**Record excerpts:**
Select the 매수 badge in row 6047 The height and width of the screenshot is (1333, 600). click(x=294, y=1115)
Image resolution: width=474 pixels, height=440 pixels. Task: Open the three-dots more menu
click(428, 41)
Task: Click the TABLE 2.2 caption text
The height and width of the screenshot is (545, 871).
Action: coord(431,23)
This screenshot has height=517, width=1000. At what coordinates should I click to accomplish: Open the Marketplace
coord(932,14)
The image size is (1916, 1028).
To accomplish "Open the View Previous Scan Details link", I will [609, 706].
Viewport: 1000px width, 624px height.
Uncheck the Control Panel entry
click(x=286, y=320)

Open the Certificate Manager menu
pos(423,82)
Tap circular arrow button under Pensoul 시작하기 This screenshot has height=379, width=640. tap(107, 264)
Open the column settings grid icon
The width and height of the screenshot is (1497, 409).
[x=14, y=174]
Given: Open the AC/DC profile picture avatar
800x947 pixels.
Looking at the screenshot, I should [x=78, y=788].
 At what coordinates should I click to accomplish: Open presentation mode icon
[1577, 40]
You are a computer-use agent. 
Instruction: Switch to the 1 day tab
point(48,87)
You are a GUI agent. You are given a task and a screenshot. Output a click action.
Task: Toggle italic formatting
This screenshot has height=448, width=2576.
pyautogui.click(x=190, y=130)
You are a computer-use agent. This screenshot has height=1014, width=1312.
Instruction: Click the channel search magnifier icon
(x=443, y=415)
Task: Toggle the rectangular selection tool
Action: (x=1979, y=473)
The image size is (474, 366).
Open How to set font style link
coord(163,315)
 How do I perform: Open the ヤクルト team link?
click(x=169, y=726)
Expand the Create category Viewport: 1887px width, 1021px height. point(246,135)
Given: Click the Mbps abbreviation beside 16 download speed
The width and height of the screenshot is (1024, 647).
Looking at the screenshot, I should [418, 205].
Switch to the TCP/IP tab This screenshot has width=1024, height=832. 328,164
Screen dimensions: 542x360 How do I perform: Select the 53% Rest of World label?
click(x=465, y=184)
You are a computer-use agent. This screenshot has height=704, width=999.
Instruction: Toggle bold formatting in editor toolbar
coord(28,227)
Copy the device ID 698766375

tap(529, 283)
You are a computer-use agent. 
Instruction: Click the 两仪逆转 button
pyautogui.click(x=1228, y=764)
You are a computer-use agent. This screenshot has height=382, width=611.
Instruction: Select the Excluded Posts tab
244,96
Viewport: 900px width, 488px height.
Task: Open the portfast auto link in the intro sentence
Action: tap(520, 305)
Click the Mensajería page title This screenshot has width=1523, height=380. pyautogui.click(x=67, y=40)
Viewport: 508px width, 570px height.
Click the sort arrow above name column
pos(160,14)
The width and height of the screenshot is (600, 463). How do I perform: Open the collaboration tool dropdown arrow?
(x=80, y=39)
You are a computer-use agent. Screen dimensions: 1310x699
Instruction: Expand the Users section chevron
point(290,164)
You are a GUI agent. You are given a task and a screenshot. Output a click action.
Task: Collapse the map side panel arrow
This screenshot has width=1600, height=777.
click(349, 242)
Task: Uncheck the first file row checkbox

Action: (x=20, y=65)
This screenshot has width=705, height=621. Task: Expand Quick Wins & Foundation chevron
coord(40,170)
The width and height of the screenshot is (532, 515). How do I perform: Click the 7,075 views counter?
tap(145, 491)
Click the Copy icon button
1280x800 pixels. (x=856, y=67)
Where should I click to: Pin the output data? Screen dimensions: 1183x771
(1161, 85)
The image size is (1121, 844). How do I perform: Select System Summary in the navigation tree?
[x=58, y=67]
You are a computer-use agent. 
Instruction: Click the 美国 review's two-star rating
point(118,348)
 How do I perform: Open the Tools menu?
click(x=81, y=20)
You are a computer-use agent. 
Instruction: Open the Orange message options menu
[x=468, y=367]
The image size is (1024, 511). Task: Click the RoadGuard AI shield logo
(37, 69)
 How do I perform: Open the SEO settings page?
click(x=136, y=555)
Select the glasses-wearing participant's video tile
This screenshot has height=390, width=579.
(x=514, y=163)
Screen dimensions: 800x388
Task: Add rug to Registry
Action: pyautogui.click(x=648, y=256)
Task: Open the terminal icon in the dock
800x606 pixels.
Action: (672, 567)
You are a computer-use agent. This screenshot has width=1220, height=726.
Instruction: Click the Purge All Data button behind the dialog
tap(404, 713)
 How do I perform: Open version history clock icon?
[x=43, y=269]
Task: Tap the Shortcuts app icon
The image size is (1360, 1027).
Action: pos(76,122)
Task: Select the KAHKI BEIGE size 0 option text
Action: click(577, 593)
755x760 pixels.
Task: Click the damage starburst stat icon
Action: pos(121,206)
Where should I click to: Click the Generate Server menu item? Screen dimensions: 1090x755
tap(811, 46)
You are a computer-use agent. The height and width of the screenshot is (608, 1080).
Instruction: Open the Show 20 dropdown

**Directions:** Copy all data exactly, start to finish.

**Solution for this problem:**
Select the 매수 badge in row 6047 The height and width of the screenshot is (1333, 600). click(x=294, y=1115)
Image resolution: width=474 pixels, height=440 pixels. Task: Open the three-dots more menu
click(428, 41)
Task: Click the TABLE 2.2 caption text
The height and width of the screenshot is (545, 871).
Action: coord(431,23)
This screenshot has height=517, width=1000. At what coordinates should I click to accomplish: Open the Marketplace
coord(932,14)
The image size is (1916, 1028).
To accomplish "Open the View Previous Scan Details link", I will [609, 706].
Viewport: 1000px width, 624px height.
Uncheck the Control Panel entry
click(x=286, y=320)

Open the Certificate Manager menu
pos(423,82)
Tap circular arrow button under Pensoul 시작하기 This screenshot has height=379, width=640. tap(107, 264)
Open the column settings grid icon
The width and height of the screenshot is (1497, 409).
[x=14, y=174]
Given: Open the AC/DC profile picture avatar
800x947 pixels.
Looking at the screenshot, I should [x=78, y=788].
 At what coordinates should I click to accomplish: Open presentation mode icon
[1577, 40]
You are a computer-use agent. 
Instruction: Switch to the 1 day tab
point(48,87)
You are a GUI agent. You are given a task and a screenshot. Output a click action.
Task: Toggle italic formatting
This screenshot has height=448, width=2576.
pyautogui.click(x=190, y=130)
You are a computer-use agent. This screenshot has height=1014, width=1312.
Instruction: Click the channel search magnifier icon
(x=443, y=415)
Task: Toggle the rectangular selection tool
Action: (x=1979, y=473)
The image size is (474, 366).
Open How to set font style link
coord(163,315)
 How do I perform: Open the ヤクルト team link?
click(x=169, y=726)
Expand the Create category Viewport: 1887px width, 1021px height. point(246,135)
Given: Click the Mbps abbreviation beside 16 download speed
The width and height of the screenshot is (1024, 647).
Looking at the screenshot, I should [418, 205].
Switch to the TCP/IP tab This screenshot has width=1024, height=832. 328,164
Screen dimensions: 542x360 How do I perform: Select the 53% Rest of World label?
click(x=465, y=184)
You are a computer-use agent. This screenshot has height=704, width=999.
Instruction: Toggle bold formatting in editor toolbar
coord(28,227)
Copy the device ID 698766375

tap(529, 283)
You are a computer-use agent. 
Instruction: Click the 两仪逆转 button
pyautogui.click(x=1228, y=764)
You are a computer-use agent. This screenshot has height=382, width=611.
Instruction: Select the Excluded Posts tab
244,96
Viewport: 900px width, 488px height.
Task: Open the portfast auto link in the intro sentence
Action: tap(520, 305)
Click the Mensajería page title This screenshot has width=1523, height=380. pyautogui.click(x=67, y=40)
Viewport: 508px width, 570px height.
Click the sort arrow above name column
pos(160,14)
The width and height of the screenshot is (600, 463). How do I perform: Open the collaboration tool dropdown arrow?
(x=80, y=39)
You are a computer-use agent. Screen dimensions: 1310x699
Instruction: Expand the Users section chevron
point(290,164)
You are a GUI agent. You are given a task and a screenshot. Output a click action.
Task: Collapse the map side panel arrow
This screenshot has width=1600, height=777.
click(349, 242)
Task: Uncheck the first file row checkbox

Action: (x=20, y=65)
This screenshot has width=705, height=621. Task: Expand Quick Wins & Foundation chevron
coord(40,170)
The width and height of the screenshot is (532, 515). How do I perform: Click the 7,075 views counter?
tap(145, 491)
Click the Copy icon button
1280x800 pixels. (x=856, y=67)
Where should I click to: Pin the output data? Screen dimensions: 1183x771
(1161, 85)
The image size is (1121, 844). How do I perform: Select System Summary in the navigation tree?
[x=58, y=67]
You are a computer-use agent. 
Instruction: Click the 美国 review's two-star rating
point(118,348)
 How do I perform: Open the Tools menu?
click(x=81, y=20)
You are a computer-use agent. 
Instruction: Open the Orange message options menu
[x=468, y=367]
The image size is (1024, 511). Task: Click the RoadGuard AI shield logo
(37, 69)
 How do I perform: Open the SEO settings page?
click(x=136, y=555)
Select the glasses-wearing participant's video tile
This screenshot has height=390, width=579.
(x=514, y=163)
Screen dimensions: 800x388
Task: Add rug to Registry
Action: pyautogui.click(x=648, y=256)
Task: Open the terminal icon in the dock
800x606 pixels.
Action: (672, 567)
You are a computer-use agent. This screenshot has width=1220, height=726.
Instruction: Click the Purge All Data button behind the dialog
tap(404, 713)
 How do I perform: Open version history clock icon?
[x=43, y=269]
Task: Tap the Shortcuts app icon
The image size is (1360, 1027).
Action: pos(76,122)
Task: Select the KAHKI BEIGE size 0 option text
Action: click(577, 593)
755x760 pixels.
Task: Click the damage starburst stat icon
Action: pos(121,206)
Where should I click to: Click the Generate Server menu item? Screen dimensions: 1090x755
tap(811, 46)
You are a computer-use agent. The height and width of the screenshot is (608, 1080).
Instruction: Open the Show 20 dropdown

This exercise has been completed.